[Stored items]
━━━
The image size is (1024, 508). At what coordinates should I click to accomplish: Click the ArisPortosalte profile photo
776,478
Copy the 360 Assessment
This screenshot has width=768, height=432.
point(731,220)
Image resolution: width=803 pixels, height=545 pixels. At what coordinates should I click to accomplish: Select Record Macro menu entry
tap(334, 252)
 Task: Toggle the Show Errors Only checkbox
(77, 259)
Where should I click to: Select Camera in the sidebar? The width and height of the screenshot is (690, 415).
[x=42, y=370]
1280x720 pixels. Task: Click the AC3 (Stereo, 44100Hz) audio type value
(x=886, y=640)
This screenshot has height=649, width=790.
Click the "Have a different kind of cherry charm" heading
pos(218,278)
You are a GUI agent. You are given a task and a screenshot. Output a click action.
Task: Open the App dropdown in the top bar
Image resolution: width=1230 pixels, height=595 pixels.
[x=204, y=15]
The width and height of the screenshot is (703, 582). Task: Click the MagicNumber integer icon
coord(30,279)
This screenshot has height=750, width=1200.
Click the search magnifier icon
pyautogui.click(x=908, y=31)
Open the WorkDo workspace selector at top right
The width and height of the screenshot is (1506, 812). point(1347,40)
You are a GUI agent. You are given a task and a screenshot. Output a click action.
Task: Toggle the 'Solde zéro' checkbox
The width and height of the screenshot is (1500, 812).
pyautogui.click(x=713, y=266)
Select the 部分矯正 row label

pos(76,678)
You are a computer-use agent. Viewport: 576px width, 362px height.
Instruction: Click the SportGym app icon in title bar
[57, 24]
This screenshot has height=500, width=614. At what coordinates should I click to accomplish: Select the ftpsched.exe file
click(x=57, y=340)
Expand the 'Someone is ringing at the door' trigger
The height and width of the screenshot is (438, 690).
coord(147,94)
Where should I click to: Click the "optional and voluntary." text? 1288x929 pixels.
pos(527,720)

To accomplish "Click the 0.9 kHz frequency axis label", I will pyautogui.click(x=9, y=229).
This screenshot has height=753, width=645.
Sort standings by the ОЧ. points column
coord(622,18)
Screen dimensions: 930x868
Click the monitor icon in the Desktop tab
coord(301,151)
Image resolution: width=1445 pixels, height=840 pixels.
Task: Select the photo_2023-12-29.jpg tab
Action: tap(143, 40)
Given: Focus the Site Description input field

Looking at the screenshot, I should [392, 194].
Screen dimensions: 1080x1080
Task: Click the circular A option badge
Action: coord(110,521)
━━━
● **Exercise directions**: The response should be a verbatim transcription of the data.

● **Answer section**:
The image size is (1024, 508). At what coordinates should I click to accomplish: Click the ArisPortosalte profile photo
776,478
Copy the 360 Assessment
This screenshot has width=768, height=432.
point(731,220)
Image resolution: width=803 pixels, height=545 pixels. At what coordinates should I click to accomplish: Select Record Macro menu entry
tap(334, 252)
 Task: Toggle the Show Errors Only checkbox
(77, 259)
Where should I click to: Select Camera in the sidebar? The width and height of the screenshot is (690, 415).
[x=42, y=370]
1280x720 pixels. Task: Click the AC3 (Stereo, 44100Hz) audio type value
(x=886, y=640)
This screenshot has height=649, width=790.
Click the "Have a different kind of cherry charm" heading
pos(218,278)
You are a GUI agent. You are given a task and a screenshot. Output a click action.
Task: Open the App dropdown in the top bar
Image resolution: width=1230 pixels, height=595 pixels.
[x=204, y=15]
The width and height of the screenshot is (703, 582). Task: Click the MagicNumber integer icon
coord(30,279)
This screenshot has height=750, width=1200.
Click the search magnifier icon
pyautogui.click(x=908, y=31)
Open the WorkDo workspace selector at top right
The width and height of the screenshot is (1506, 812). point(1347,40)
You are a GUI agent. You are given a task and a screenshot. Output a click action.
Task: Toggle the 'Solde zéro' checkbox
The width and height of the screenshot is (1500, 812).
pyautogui.click(x=713, y=266)
Select the 部分矯正 row label

pos(76,678)
You are a computer-use agent. Viewport: 576px width, 362px height.
Instruction: Click the SportGym app icon in title bar
[57, 24]
This screenshot has height=500, width=614. At what coordinates should I click to accomplish: Select the ftpsched.exe file
click(x=57, y=340)
Expand the 'Someone is ringing at the door' trigger
The height and width of the screenshot is (438, 690).
coord(147,94)
Where should I click to: Click the "optional and voluntary." text? 1288x929 pixels.
pos(527,720)

To accomplish "Click the 0.9 kHz frequency axis label", I will pyautogui.click(x=9, y=229).
This screenshot has height=753, width=645.
Sort standings by the ОЧ. points column
coord(622,18)
Screen dimensions: 930x868
Click the monitor icon in the Desktop tab
coord(301,151)
Image resolution: width=1445 pixels, height=840 pixels.
Task: Select the photo_2023-12-29.jpg tab
Action: tap(143, 40)
Given: Focus the Site Description input field

Looking at the screenshot, I should [392, 194].
Screen dimensions: 1080x1080
Task: Click the circular A option badge
Action: coord(110,521)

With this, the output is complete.